• SELECTED EXTRACT:

*-*-*

My next steps are to dive even deeper with a short reading list, all recommended by colleagues:
- Database Design for Mere Mortals
- High-Performance MySQL
- and possibly a revisit of Designing Data-Intensive Applications.
Approach existing code and patterns with a healthy critical lens
When I was a junior developer, every time I was handed a task that I hadn’t done before, my first instinct was to search all over the codebase for an example of when someone else had done the thing previously, then copy-paste a few blocks of code, substituting in my own variable names and making some small changes. I assumed that whoever wrote that code, at that time, knows more than me right now, so therefore I should follow in the footsteps of their wisdom. That way, I would be less likely to introduce bugs! Right? (Wrong.)
I still definitely search the codebase, but as a senior engineer, it’s not so I can find a pattern to copy. It’s so I can understand where the seams in the code are, try to understand the constraints that the engineer who wrote the code was working with, and make an informed decision about how to proceed. I no longer take legacy code as gospel; rather, it’s a historical artifact of a past state of the world, and its chief value is to give me more information about how I can solve the problem today.

*-*-*

• SUPPLIED MATERIAL:
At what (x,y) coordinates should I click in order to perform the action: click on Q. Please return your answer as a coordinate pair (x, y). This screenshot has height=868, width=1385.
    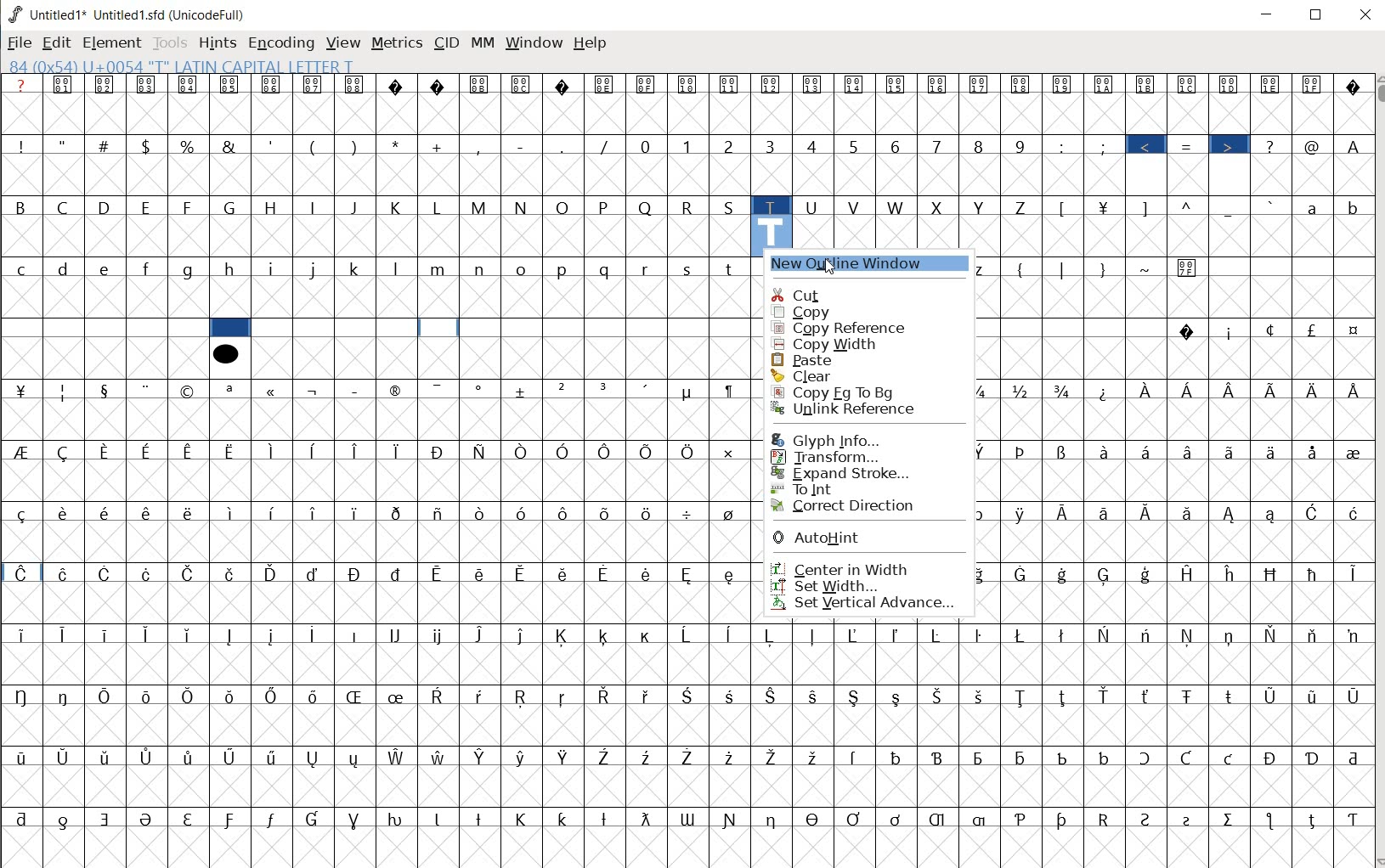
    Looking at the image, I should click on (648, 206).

*-*-*

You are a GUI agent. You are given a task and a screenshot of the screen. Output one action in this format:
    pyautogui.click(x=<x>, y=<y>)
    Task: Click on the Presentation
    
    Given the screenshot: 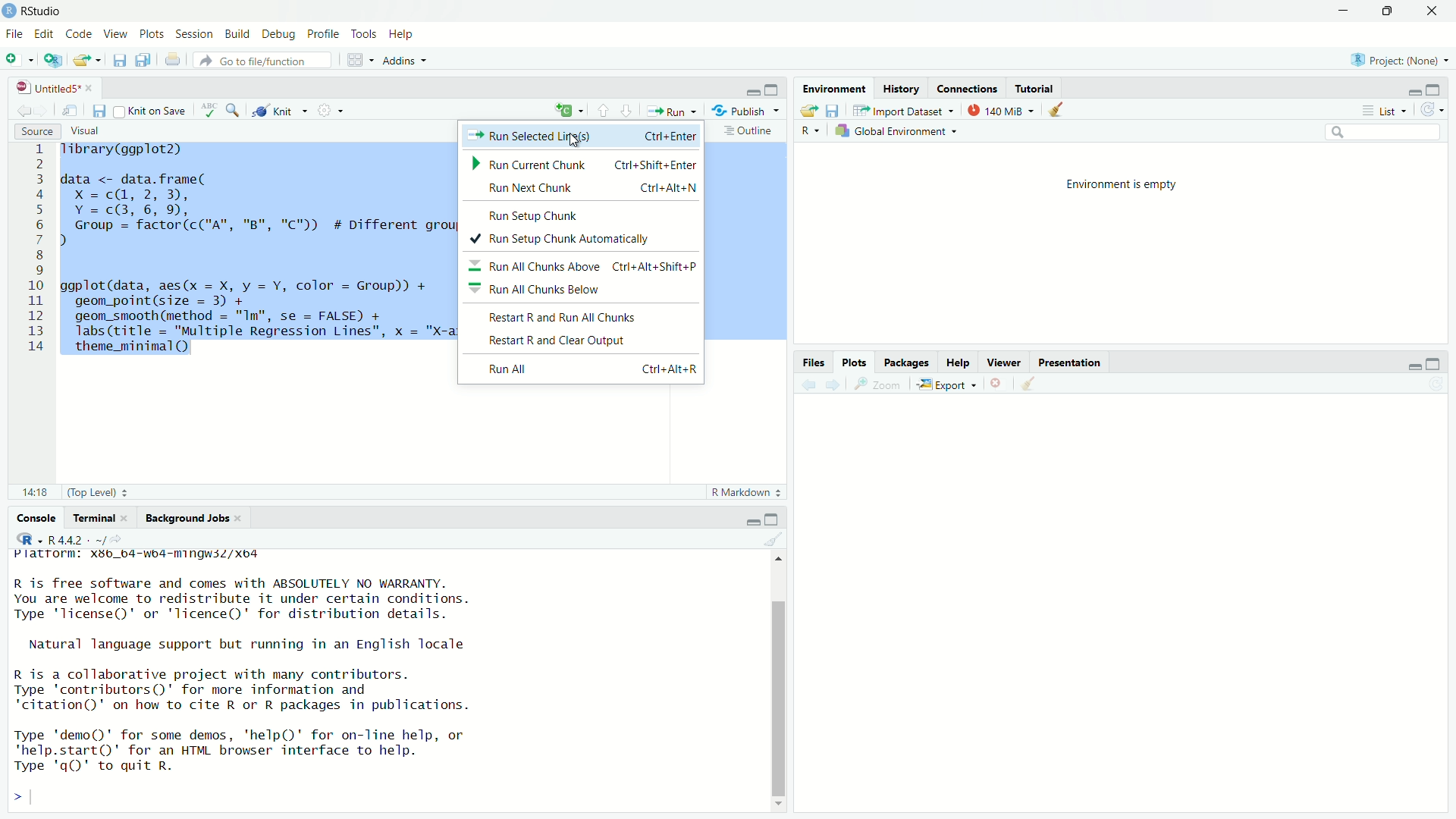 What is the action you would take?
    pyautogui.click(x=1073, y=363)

*-*-*

• WRITTEN EXERCISE: Copy the passage above about the reading list and approaching legacy code, reproducing it word for word from start to finish.

• RESULT:
My next steps are to dive even deeper with a short reading list, all recommended by colleagues:
- Database Design for Mere Mortals
- High-Performance MySQL
- and possibly a revisit of Designing Data-Intensive Applications.
Approach existing code and patterns with a healthy critical lens
When I was a junior developer, every time I was handed a task that I hadn’t done before, my first instinct was to search all over the codebase for an example of when someone else had done the thing previously, then copy-paste a few blocks of code, substituting in my own variable names and making some small changes. I assumed that whoever wrote that code, at that time, knows more than me right now, so therefore I should follow in the footsteps of their wisdom. That way, I would be less likely to introduce bugs! Right? (Wrong.)
I still definitely search the codebase, but as a senior engineer, it’s not so I can find a pattern to copy. It’s so I can understand where the seams in the code are, try to understand the constraints that the engineer who wrote the code was working with, and make an informed decision about how to proceed. I no longer take legacy code as gospel; rather, it’s a historical artifact of a past state of the world, and its chief value is to give me more information about how I can solve the problem today.